Editing the Buddha: (Musical) Notes on the Beautiful and Holy

It’s a hard life we lead, no one able to stand apart from or rise above the suffering that snags us—or at least snips at our heels—in one way or other at every turn. That said, beauty exists, too, as valid and true and eternal as the suffering we endure. So at the considerable risk of editing the Buddha, I am proposing a little add-on to the First Noble Truth—“Life is suffering”—that would go something like: “Life is suffering—and beauty.” (Indeed, we can even put the two together in noting that many people suffer intensely for beauty. Another name for these people: “artists.”)

True, the capacity to appreciate beauty can be suppressed or waylaid when one is in the throes of intense physical pain or depression, but the beautiful things of the world, their sense of sacramentality we discussed here several weeks ago, also act as a balm, a healing agent, a gateway to the holy. Beauty never negates suffering, but it can often soothe and balance it in a classic yin-yang that holds all the things of this world—darkness, alienation and despair, light, communion and love—close to its bosom.

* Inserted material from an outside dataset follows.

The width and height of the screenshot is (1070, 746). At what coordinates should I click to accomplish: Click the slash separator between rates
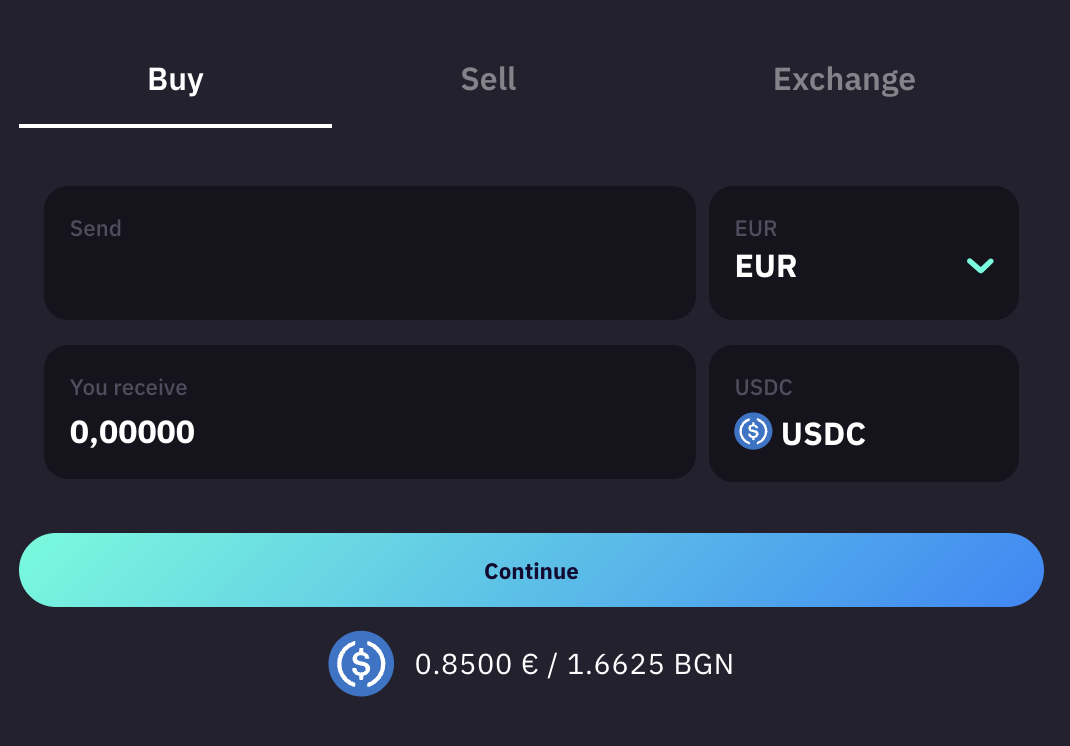pos(553,664)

And so to the beautiful thing in front of us this day: a song of sanctity by the folk singer-songwriter Peter Mayer. In “Holy Now,” Mayer takes us from his Catholic boyhood and the priest reading the “holy word” and consecrating the “holy bread” to:

And everyone would kneel and bow
Today the only difference is
Everything is holy now
Everything, everything
Everything is holy now


If I were a scold and desiring a coffee house philosophical row, I might pursue the question of whether everything being holy effectively means that nothing in particular stands out as holy. But I am not a scold! (He states, emphatically.) (At least not today…) And the fine points of philosophical discourse pale, I firmly believe, in comparison to the elemental, rapturous beauty that comes with music  as impeccably rendered as this—including the pure poetry of its lyrics.

If I may suggest a sequence of action here, click on the You Tube video first and then return to the lyrics offered below. (The clip is just under five minutes.) Music always deserves its full rendering, its full-on listen and absorption, before one attends to its constituent parts. Meanwhile, feast on this snippet of lyrical loveliness I feel compelled to help shout to the heavens:

This morning, outside I stood
And saw a little red-winged bird
Shining like a burning bush
Singing like a scripture verse

 

Holy Now
When I was a boy, each week
On Sunday, we would go to church
And pay attention to the priest
He would read the holy word
And consecrate the holy bread
And everyone would kneel and bow
Today the only difference is
Everything is holy now
Everything, everything
Everything is holy now

When I was in Sunday school
We would learn about the time
Moses split the sea in two
Jesus made the water wine
And I remember feeling sad
That miracles don’t happen still
But now I can’t keep track
‘Cause everything’s a miracle
Everything, Everything
Everything’s a miracle

Wine from water is not so small
But an even better magic trick
Is that anything is here at all
So the challenging thing becomes
Not to look for miracles
But finding where there isn’t one

When holy water was rare at best
It barely wet my fingertips
But now I have to hold my breath
Like I’m swimming in a sea of it
It used to be a world half there
Heaven’s second rate hand-me-down
But I walk it with a reverent air
‘Cause everything is holy now
Everything, everything
Everything is holy now

Read a questioning child’s face
And say it’s not a testament
That’d be very hard to say
See another new morning come
And say it’s not a sacrament
I tell you that it can’t be done

This morning, outside I stood
And saw a little red-winged bird
Shining like a burning bush
Singing like a scripture verse
It made me want to bow my head
I remember when church let out
How things have changed since then
Everything is holy now
It used to be a world half-there
Heaven’s second rate hand-me-down
But I walk it with a reverent air
‘Cause everything is holy now

Holy Now
© Peter Mayer
www.blueboat.net

Rotating banner photos by Elizabeth Haslam, some rights reserved under Creative Commons licensing, see more at: https://www.flickr.com/photos/lizhaslam/

Photos in text (flowers) © D.J. Ashton, all rights reserved, see more at: www.djashtonphotography.com

One comment to Editing the Buddha: (Musical) Notes on the Beautiful and Holy

  • Dennis Ahern  says:

    I read or heard it somewhere, don't know where, but it has always stuck with me: "Live your life like a prayer", and I do it now and then, however imperfectly. I'll not scold either or suggest that considering everything holy drags the sacred down to the mundane. All boats are lifted by that kind of thinking. But I will say the overuse of the word "awesome" has led to the effect that if everything is awesome, then nothing is. But I digress. In a curmudgeonly way.

    There's no duality in suffering/beauty. They're just the flip side of the same coin, I reckon. And so might the Buddha. The suffering's just digging a deeper furrow from which the seeds of beauty might sprout. Nothing's original in those thoughts and I go over that well trodden ground on a regular basis. Some of it has even sunk in. And some more might still.